> [Exercise aim]:
Reproduce every record verbatim but drop the pictures.

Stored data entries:
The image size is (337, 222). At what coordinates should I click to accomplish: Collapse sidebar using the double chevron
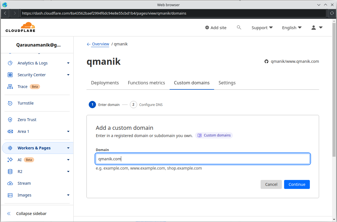click(x=9, y=214)
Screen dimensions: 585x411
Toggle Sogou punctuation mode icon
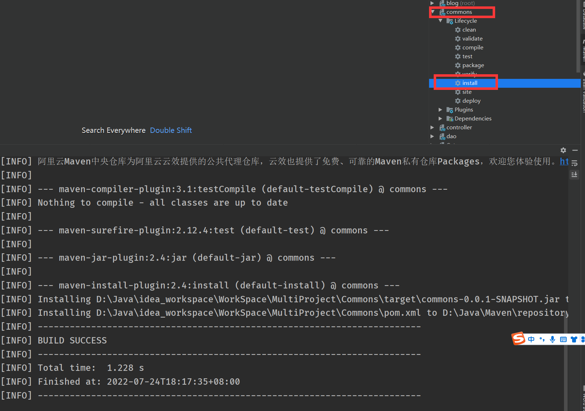[x=542, y=339]
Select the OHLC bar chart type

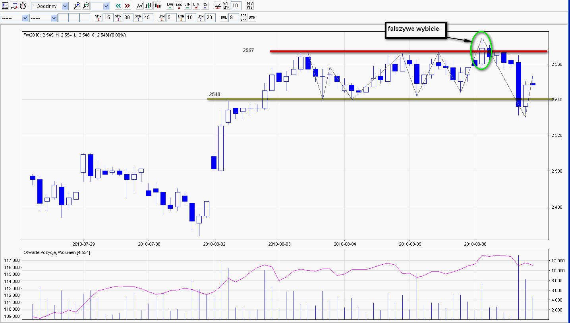click(149, 6)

> [Exercise output]:
The image size is (337, 222). At what coordinates should I click to accomplish: Collapse sidebar using the double chevron
click(x=9, y=214)
Screen dimensions: 585x411
Toggle Sogou punctuation mode icon
[x=542, y=339]
Select the OHLC bar chart type

click(149, 6)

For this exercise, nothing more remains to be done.